Eine Fahrerschutzversicherung leistet auch dann, wenn der Versicherte den Unfall grob fahrlässig verursacht hat. Allerdings greift sie nicht bei Fahren unter Alkohol oder Drogen, bei nicht angelegtem Sicherheitsgurt, bei Fahren ohne Führerschein, bei Autorennen sowie vorsätzlich verursachten Unfällen.

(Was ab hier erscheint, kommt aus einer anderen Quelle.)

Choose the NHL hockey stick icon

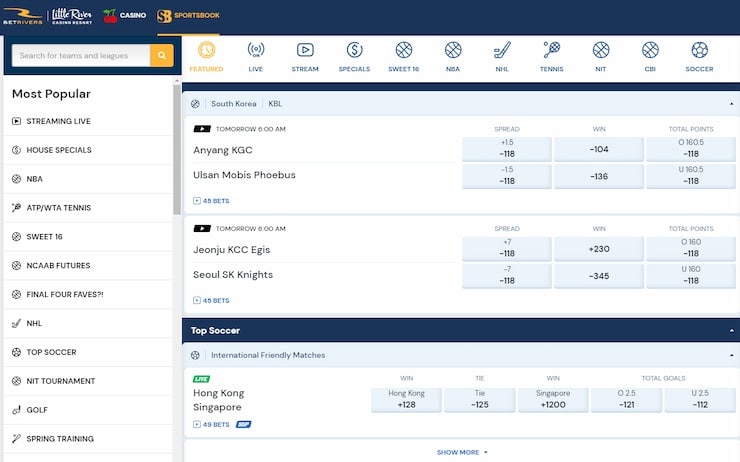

Zudem zahlt eine Fahrerschutzversicherung immer nur dann, wenn der Versicherungsnehmer selbst bzw. ein berechtigter Fahrer hinter dem Steuer eines Fahrzeugs sitzt. Als berechtigter Fahrer gilt dabei jede Person, die das Fahrzeug mit dem Wissen und Willen des Besitzers führt und die namentlich im Versicherungsschein benannt ist.

Tarifwahl und Bedingungen

Eine Fahrerschutzversicherung lässt sich problemlos in bestehende Verträge integrieren. Vor einem Abschluss sollten aber wichtige Dinge beachtet werden. So beispielsweise die Deckungssumme, die bei einigen Angeboten 8 Millionen und bei anderen 12 Millionen Euro beträgt. Zudem gibt es je nach Versicherer deutliche Einschränkungen, wie die Höhe des Schmerzensgelds oder des Verdienstausfalls.

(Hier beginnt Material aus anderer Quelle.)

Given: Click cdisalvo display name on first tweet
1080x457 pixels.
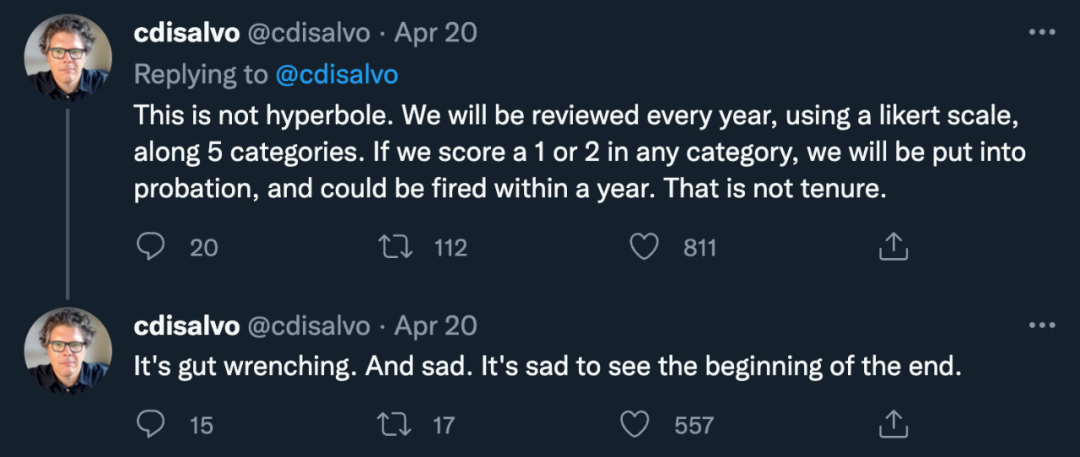Looking at the screenshot, I should (186, 33).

Einige Assekuranzen bestehen gar auf ein Mindestalter des Versicherungsnehmers von beispielsweise 23 Jahren. Aus diesem Grund ist es wichtig, die Angebote genau zu vergleichen und die Autoversicherung zu berechnen, da nicht jeder Versicherer einen Fahrerschutz anbietet. Bei Verträgen mit Fahrerschutz liegt der Beitragszuschlag in der Regel bei etwa 10 Prozent. Aufs Jahr gesehen sind das Zusatzkosten zwischen 20 und 40 Euro. Geld das durchaus gespart werden kann, wenn bereits eine private Unfallversicherung bzw. Berufsunfähigkeitsversicherung vorhanden ist, weil hierbei oft ähnliche Leistungen enthalten sind.